Records from a data source
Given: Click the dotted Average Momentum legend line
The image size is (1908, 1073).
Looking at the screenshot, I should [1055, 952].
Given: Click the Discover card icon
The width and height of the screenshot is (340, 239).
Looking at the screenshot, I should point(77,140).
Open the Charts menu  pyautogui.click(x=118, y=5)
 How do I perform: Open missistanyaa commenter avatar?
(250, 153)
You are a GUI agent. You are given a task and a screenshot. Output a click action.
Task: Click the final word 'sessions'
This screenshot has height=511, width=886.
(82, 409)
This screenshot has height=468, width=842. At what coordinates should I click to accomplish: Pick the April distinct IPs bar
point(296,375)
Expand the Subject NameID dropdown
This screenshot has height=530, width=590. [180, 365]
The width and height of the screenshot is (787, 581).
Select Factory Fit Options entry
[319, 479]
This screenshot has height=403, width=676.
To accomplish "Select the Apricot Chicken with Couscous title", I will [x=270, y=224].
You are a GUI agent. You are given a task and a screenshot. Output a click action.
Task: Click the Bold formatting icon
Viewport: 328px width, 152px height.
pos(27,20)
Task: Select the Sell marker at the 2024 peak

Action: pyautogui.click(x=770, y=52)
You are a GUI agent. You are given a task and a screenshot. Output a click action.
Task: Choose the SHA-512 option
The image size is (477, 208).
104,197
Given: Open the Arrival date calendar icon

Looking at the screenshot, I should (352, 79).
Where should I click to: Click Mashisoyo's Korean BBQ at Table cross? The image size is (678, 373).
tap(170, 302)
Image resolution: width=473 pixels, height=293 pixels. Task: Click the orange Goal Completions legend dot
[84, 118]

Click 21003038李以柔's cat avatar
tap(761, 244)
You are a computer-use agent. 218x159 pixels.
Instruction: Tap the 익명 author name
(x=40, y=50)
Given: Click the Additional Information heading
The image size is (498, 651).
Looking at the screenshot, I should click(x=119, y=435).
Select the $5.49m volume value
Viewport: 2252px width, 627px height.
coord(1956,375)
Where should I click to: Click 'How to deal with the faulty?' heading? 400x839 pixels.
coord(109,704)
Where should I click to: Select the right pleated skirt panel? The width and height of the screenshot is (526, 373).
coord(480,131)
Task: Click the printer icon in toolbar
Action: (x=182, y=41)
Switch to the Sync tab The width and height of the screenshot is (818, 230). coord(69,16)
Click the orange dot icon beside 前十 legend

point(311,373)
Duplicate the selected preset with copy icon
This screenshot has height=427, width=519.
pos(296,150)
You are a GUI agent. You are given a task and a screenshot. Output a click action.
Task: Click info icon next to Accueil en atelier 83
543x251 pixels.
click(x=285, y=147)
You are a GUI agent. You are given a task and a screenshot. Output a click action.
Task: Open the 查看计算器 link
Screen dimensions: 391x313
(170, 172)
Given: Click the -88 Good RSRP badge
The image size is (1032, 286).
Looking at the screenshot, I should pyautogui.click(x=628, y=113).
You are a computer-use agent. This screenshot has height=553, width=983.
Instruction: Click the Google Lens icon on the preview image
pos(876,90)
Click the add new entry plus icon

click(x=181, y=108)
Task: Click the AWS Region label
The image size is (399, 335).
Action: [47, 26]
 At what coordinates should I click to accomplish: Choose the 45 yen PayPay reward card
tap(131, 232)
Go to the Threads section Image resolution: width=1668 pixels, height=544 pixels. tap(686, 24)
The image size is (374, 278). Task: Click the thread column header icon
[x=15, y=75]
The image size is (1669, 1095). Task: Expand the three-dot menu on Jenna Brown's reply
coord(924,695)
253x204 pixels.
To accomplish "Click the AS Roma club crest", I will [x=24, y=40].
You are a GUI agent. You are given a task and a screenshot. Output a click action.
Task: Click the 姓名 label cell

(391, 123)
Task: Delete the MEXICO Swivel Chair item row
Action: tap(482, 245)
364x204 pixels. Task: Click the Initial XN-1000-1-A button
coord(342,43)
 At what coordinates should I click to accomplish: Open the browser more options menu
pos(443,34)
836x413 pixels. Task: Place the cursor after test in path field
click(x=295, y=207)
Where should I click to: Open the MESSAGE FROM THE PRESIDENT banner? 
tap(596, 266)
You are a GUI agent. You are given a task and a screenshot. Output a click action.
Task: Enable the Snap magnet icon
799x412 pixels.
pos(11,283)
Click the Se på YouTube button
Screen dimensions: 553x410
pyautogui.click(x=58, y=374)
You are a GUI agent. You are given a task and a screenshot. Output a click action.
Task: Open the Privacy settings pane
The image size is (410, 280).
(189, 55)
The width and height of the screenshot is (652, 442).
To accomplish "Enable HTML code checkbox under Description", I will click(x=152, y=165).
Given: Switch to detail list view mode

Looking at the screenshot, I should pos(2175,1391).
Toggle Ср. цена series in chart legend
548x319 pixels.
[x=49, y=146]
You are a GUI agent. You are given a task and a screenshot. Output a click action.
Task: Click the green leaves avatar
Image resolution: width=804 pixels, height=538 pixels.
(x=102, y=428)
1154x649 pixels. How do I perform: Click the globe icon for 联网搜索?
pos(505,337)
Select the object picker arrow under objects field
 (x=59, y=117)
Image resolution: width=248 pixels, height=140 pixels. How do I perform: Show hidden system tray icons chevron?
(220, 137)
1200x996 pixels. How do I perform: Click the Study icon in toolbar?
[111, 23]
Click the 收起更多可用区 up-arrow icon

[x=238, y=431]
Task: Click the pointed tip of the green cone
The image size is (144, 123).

PROBLEM TO WORK ON:
Retype each of the records, word for word, with nothing added or dropped.

EXERCISE RESPONSE:
Given: Click the dotted Average Momentum legend line
The image size is (1908, 1073).
Looking at the screenshot, I should [1055, 952].
Given: Click the Discover card icon
The width and height of the screenshot is (340, 239).
Looking at the screenshot, I should point(77,140).
Open the Charts menu  pyautogui.click(x=118, y=5)
 How do I perform: Open missistanyaa commenter avatar?
(250, 153)
You are a GUI agent. You are given a task and a screenshot. Output a click action.
Task: Click the final word 'sessions'
This screenshot has height=511, width=886.
(82, 409)
This screenshot has height=468, width=842. At what coordinates should I click to accomplish: Pick the April distinct IPs bar
point(296,375)
Expand the Subject NameID dropdown
This screenshot has height=530, width=590. [180, 365]
The width and height of the screenshot is (787, 581).
Select Factory Fit Options entry
[319, 479]
This screenshot has height=403, width=676.
To accomplish "Select the Apricot Chicken with Couscous title", I will [x=270, y=224].
You are a GUI agent. You are given a task and a screenshot. Output a click action.
Task: Click the Bold formatting icon
Viewport: 328px width, 152px height.
pos(27,20)
Task: Select the Sell marker at the 2024 peak

Action: pyautogui.click(x=770, y=52)
You are a GUI agent. You are given a task and a screenshot. Output a click action.
Task: Choose the SHA-512 option
The image size is (477, 208).
104,197
Given: Open the Arrival date calendar icon

Looking at the screenshot, I should (352, 79).
Where should I click to: Click Mashisoyo's Korean BBQ at Table cross? The image size is (678, 373).
tap(170, 302)
Image resolution: width=473 pixels, height=293 pixels. Task: Click the orange Goal Completions legend dot
[84, 118]

Click 21003038李以柔's cat avatar
tap(761, 244)
You are a computer-use agent. 218x159 pixels.
Instruction: Tap the 익명 author name
(x=40, y=50)
Given: Click the Additional Information heading
The image size is (498, 651).
Looking at the screenshot, I should click(x=119, y=435).
Select the $5.49m volume value
Viewport: 2252px width, 627px height.
coord(1956,375)
Where should I click to: Click 'How to deal with the faulty?' heading? 400x839 pixels.
coord(109,704)
Where should I click to: Select the right pleated skirt panel? The width and height of the screenshot is (526, 373).
coord(480,131)
Task: Click the printer icon in toolbar
Action: (x=182, y=41)
Switch to the Sync tab The width and height of the screenshot is (818, 230). coord(69,16)
Click the orange dot icon beside 前十 legend

point(311,373)
Duplicate the selected preset with copy icon
This screenshot has height=427, width=519.
pos(296,150)
You are a GUI agent. You are given a task and a screenshot. Output a click action.
Task: Click info icon next to Accueil en atelier 83
543x251 pixels.
click(x=285, y=147)
You are a GUI agent. You are given a task and a screenshot. Output a click action.
Task: Open the 查看计算器 link
Screen dimensions: 391x313
(170, 172)
Given: Click the -88 Good RSRP badge
The image size is (1032, 286).
Looking at the screenshot, I should pyautogui.click(x=628, y=113).
You are a computer-use agent. This screenshot has height=553, width=983.
Instruction: Click the Google Lens icon on the preview image
pos(876,90)
Click the add new entry plus icon

click(x=181, y=108)
Task: Click the AWS Region label
The image size is (399, 335).
Action: [47, 26]
 At what coordinates should I click to accomplish: Choose the 45 yen PayPay reward card
tap(131, 232)
Go to the Threads section Image resolution: width=1668 pixels, height=544 pixels. tap(686, 24)
The image size is (374, 278). Task: Click the thread column header icon
[x=15, y=75]
The image size is (1669, 1095). Task: Expand the three-dot menu on Jenna Brown's reply
coord(924,695)
253x204 pixels.
To accomplish "Click the AS Roma club crest", I will [x=24, y=40].
You are a GUI agent. You are given a task and a screenshot. Output a click action.
Task: Click the 姓名 label cell

(391, 123)
Task: Delete the MEXICO Swivel Chair item row
Action: tap(482, 245)
364x204 pixels. Task: Click the Initial XN-1000-1-A button
coord(342,43)
 At what coordinates should I click to accomplish: Open the browser more options menu
pos(443,34)
836x413 pixels. Task: Place the cursor after test in path field
click(x=295, y=207)
Where should I click to: Open the MESSAGE FROM THE PRESIDENT banner? 
tap(596, 266)
You are a GUI agent. You are given a task and a screenshot. Output a click action.
Task: Enable the Snap magnet icon
799x412 pixels.
pos(11,283)
Click the Se på YouTube button
Screen dimensions: 553x410
pyautogui.click(x=58, y=374)
You are a GUI agent. You are given a task and a screenshot. Output a click action.
Task: Open the Privacy settings pane
The image size is (410, 280).
(189, 55)
The width and height of the screenshot is (652, 442).
To accomplish "Enable HTML code checkbox under Description", I will click(x=152, y=165).
Given: Switch to detail list view mode

Looking at the screenshot, I should pos(2175,1391).
Toggle Ср. цена series in chart legend
548x319 pixels.
[x=49, y=146]
You are a GUI agent. You are given a task and a screenshot. Output a click action.
Task: Click the green leaves avatar
Image resolution: width=804 pixels, height=538 pixels.
(x=102, y=428)
1154x649 pixels. How do I perform: Click the globe icon for 联网搜索?
pos(505,337)
Select the object picker arrow under objects field
 (x=59, y=117)
Image resolution: width=248 pixels, height=140 pixels. How do I perform: Show hidden system tray icons chevron?
(220, 137)
1200x996 pixels. How do I perform: Click the Study icon in toolbar?
[111, 23]
Click the 收起更多可用区 up-arrow icon

[x=238, y=431]
Task: Click the pointed tip of the green cone
The image size is (144, 123).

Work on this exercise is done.